Turn 10’s Forza franchise started off with the unenviable task of having to make believers out of serious skeptics. “You’re really going to try to compete with Gran Turismo? Who does that? Who does that and succeeds?”
But with involving gameplay, Microsoft’s excellent Xbox Live service and an adherence to its own vision while listening to customers, the Washington game studio has built something every bit as good and often better than what’s recently come out of the vaunted Polyphony Digital offices in Japan.
While the first four generations of Forza focused, like the GT franchise, on track driving, Turn 10 is taking on open-road games such as EA’s Need For Speed with Forza Horizon, available on Oct. 23.

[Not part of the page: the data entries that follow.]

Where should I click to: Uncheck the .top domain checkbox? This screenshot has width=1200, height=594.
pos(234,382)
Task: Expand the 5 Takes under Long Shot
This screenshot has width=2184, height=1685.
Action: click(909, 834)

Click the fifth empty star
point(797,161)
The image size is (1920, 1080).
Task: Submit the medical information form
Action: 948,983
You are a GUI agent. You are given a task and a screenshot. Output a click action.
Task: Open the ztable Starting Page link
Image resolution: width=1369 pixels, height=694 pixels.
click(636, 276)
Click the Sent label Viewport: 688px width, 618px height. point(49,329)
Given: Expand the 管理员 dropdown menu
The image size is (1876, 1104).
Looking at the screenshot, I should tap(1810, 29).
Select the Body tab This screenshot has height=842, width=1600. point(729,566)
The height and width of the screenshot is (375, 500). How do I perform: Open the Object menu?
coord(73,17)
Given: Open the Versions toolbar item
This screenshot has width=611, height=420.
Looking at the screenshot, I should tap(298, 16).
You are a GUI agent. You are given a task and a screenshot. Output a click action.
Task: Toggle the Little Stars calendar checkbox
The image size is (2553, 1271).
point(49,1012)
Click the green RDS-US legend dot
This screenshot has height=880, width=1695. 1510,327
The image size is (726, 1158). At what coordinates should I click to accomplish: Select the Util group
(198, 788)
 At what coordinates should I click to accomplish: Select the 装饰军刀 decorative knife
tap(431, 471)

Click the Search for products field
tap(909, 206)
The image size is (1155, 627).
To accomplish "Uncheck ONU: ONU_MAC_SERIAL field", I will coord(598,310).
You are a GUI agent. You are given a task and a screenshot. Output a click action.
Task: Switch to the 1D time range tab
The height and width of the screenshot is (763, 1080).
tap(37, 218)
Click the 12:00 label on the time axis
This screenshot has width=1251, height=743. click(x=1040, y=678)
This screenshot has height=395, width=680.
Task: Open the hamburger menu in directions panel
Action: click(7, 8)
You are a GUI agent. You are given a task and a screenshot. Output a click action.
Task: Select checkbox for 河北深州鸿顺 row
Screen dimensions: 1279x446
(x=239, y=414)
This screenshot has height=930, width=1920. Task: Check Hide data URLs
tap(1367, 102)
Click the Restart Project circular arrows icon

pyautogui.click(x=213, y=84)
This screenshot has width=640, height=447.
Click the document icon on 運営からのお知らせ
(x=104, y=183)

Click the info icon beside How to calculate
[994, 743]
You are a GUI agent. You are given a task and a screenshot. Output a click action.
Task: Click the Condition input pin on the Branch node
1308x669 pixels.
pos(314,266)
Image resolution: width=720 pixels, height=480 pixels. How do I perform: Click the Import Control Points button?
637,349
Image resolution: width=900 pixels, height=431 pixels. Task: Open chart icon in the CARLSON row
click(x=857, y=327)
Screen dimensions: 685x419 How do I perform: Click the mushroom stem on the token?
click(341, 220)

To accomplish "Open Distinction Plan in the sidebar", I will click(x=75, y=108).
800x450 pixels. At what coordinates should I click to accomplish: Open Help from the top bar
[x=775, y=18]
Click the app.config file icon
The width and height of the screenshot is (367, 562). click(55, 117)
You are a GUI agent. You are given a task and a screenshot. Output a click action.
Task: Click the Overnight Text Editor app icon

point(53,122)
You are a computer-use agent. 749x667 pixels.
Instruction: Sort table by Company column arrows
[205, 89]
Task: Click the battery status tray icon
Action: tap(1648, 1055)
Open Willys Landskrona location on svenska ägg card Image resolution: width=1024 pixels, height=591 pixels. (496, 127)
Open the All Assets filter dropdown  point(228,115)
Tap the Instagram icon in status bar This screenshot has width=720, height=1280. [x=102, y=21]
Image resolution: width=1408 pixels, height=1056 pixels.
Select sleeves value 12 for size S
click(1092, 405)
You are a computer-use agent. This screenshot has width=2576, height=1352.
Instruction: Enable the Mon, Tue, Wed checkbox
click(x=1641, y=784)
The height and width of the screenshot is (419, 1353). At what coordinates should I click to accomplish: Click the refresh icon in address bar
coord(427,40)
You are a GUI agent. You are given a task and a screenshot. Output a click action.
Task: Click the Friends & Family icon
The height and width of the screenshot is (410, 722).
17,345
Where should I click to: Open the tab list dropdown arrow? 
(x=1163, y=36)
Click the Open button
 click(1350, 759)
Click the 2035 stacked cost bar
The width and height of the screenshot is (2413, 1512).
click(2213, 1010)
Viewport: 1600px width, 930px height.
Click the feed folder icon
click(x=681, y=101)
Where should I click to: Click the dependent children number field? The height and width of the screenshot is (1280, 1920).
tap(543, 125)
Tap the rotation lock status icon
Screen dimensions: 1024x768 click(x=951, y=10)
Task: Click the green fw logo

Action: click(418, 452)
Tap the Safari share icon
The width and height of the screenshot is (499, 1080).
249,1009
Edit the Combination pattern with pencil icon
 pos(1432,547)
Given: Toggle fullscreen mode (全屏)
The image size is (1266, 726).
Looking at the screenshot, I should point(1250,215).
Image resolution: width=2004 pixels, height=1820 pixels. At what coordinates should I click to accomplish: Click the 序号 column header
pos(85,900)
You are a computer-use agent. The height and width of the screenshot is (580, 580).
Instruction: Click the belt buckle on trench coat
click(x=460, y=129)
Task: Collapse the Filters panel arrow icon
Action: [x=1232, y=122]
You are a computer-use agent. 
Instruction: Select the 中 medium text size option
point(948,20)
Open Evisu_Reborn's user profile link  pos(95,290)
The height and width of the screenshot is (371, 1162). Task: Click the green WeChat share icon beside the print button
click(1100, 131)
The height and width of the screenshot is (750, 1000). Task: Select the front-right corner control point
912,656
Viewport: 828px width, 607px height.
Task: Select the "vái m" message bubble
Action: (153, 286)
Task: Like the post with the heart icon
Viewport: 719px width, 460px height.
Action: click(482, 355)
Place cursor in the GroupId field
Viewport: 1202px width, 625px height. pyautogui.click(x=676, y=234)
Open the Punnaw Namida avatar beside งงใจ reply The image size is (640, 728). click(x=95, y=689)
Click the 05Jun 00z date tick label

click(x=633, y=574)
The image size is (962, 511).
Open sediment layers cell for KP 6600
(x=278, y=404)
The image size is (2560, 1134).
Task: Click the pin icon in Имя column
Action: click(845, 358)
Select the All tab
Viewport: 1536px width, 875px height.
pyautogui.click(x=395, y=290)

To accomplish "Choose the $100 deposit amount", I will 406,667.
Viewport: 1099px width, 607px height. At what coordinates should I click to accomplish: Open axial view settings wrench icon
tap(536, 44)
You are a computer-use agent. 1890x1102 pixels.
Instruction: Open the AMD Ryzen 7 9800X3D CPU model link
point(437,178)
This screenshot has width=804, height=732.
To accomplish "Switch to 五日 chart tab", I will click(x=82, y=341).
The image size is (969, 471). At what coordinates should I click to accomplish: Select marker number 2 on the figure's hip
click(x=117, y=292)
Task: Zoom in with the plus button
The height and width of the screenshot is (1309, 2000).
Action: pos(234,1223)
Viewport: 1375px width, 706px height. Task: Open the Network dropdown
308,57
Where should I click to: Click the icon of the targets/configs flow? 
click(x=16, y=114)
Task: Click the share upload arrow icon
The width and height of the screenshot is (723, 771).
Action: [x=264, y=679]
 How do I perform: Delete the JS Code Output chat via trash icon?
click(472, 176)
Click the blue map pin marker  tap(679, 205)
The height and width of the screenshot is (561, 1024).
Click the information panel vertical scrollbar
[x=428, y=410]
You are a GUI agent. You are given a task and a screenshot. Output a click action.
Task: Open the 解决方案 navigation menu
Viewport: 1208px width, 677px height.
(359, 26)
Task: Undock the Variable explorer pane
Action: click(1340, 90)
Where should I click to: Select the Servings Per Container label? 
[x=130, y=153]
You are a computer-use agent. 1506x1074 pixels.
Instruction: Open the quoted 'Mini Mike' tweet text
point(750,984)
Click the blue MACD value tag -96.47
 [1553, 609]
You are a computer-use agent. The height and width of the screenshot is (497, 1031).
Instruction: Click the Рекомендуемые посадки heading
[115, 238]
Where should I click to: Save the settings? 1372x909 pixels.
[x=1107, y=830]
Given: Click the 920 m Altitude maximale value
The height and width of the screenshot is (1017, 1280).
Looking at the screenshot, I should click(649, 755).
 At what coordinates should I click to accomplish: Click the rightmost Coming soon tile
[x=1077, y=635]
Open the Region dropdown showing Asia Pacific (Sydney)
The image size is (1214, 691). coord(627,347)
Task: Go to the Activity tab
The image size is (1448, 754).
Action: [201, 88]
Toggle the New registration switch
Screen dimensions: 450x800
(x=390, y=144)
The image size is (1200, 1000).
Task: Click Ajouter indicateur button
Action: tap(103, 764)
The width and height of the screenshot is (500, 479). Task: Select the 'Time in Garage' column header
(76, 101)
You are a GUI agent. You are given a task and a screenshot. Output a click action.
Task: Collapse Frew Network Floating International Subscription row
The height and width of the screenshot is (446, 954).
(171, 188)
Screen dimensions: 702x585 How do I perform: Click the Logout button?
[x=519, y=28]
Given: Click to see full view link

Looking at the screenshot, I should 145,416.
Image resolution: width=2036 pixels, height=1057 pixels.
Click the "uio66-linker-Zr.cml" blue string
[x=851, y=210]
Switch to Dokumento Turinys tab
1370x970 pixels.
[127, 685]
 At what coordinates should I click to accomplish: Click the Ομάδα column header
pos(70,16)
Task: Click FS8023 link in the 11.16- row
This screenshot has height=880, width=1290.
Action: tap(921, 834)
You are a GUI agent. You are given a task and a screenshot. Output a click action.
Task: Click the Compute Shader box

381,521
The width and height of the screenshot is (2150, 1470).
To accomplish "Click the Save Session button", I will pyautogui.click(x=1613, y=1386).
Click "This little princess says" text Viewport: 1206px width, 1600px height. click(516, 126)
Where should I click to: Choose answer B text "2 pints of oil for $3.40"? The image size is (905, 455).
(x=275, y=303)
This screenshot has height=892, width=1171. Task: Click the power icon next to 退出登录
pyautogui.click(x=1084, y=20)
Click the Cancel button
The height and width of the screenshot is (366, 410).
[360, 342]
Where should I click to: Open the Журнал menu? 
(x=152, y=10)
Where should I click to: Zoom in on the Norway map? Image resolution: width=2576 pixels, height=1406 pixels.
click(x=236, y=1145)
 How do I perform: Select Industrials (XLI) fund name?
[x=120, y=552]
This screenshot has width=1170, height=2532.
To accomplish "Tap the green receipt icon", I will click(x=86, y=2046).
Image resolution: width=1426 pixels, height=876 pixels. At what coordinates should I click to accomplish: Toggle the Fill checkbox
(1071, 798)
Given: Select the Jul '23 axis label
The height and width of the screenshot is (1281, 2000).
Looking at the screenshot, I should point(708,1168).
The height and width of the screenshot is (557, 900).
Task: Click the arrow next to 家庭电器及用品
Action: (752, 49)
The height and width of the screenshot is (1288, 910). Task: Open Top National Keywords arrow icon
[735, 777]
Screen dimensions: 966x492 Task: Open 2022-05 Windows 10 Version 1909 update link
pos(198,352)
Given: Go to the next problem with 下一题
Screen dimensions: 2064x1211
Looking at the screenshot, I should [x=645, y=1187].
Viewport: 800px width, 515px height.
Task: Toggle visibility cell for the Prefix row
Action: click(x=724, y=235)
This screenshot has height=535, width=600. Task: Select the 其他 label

Centered around some fictional manner of driving-and-music gathering called the “Horizon Festival,” the new game is a result of the Turn 10 crew spending four months shooting and mapping roads in Colorado, then tweaking them for maximum in-game effect.
But beyond asphalt ribbons, Horizon will also allow gamers to try their hand at racing on 65 discrete surfaces.
The whole car list will be available later this summer, but the trailer features a Mitsubishi Evo X, the Audi SWB Sport quattro homologation special and, of course, the SRT Viper. Was that a nod to Keisuke Takahashi‘s yellow FD RX-7? Dorifto Colorado? Yes, please!